* What you need to do *
Only the lines from the one that contains "The height and width of the screenshot is (674, 1200)." through the last line of the records should appear, each printed exactly as it is.

* Record extracts *
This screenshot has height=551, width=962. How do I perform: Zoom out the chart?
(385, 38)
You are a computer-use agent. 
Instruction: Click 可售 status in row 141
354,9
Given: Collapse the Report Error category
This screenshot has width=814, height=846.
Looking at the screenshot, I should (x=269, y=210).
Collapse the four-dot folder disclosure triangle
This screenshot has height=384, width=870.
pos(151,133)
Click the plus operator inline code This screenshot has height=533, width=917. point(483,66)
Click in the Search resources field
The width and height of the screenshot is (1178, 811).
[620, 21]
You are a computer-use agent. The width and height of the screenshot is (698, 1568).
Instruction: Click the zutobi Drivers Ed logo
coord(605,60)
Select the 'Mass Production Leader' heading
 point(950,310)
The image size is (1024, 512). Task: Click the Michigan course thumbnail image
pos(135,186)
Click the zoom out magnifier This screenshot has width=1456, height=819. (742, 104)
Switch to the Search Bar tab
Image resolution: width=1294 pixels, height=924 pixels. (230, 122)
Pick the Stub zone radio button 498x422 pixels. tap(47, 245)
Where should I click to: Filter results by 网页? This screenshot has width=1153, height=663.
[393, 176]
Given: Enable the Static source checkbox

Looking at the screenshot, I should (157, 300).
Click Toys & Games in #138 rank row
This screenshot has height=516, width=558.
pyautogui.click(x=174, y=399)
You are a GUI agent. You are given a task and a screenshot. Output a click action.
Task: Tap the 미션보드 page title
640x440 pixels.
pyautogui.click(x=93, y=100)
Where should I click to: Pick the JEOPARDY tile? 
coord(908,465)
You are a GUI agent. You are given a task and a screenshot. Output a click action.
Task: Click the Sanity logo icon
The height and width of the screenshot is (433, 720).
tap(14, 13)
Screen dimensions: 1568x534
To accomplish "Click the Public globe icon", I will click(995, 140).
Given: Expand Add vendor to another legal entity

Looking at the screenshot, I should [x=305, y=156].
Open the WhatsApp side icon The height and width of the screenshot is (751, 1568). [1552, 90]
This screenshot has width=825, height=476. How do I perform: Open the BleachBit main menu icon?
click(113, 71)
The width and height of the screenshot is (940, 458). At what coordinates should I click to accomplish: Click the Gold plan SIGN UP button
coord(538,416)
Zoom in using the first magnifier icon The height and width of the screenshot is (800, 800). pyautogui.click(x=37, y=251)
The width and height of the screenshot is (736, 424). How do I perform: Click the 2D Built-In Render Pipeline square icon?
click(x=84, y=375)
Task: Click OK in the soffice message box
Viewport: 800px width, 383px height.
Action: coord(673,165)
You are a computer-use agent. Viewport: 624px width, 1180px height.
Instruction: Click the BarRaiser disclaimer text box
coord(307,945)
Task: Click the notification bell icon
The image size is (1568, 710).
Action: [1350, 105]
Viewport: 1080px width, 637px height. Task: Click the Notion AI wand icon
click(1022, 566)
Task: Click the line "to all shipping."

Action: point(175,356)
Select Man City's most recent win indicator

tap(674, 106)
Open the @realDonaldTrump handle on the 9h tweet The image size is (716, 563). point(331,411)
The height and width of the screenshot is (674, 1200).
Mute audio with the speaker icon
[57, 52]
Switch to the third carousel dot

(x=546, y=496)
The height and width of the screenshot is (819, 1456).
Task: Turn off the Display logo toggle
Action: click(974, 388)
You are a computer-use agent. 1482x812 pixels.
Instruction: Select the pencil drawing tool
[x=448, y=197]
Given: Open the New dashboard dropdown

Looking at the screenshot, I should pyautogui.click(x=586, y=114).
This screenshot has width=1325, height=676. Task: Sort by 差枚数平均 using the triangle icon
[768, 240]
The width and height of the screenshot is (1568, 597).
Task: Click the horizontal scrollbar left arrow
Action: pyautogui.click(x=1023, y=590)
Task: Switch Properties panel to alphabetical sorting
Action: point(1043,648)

* Response *
The height and width of the screenshot is (674, 1200).
Mute audio with the speaker icon
[57, 52]
Switch to the third carousel dot

(x=546, y=496)
The height and width of the screenshot is (819, 1456).
Task: Turn off the Display logo toggle
Action: click(974, 388)
You are a computer-use agent. 1482x812 pixels.
Instruction: Select the pencil drawing tool
[x=448, y=197]
Given: Open the New dashboard dropdown

Looking at the screenshot, I should pyautogui.click(x=586, y=114).
This screenshot has width=1325, height=676. Task: Sort by 差枚数平均 using the triangle icon
[768, 240]
The width and height of the screenshot is (1568, 597).
Task: Click the horizontal scrollbar left arrow
Action: pyautogui.click(x=1023, y=590)
Task: Switch Properties panel to alphabetical sorting
Action: point(1043,648)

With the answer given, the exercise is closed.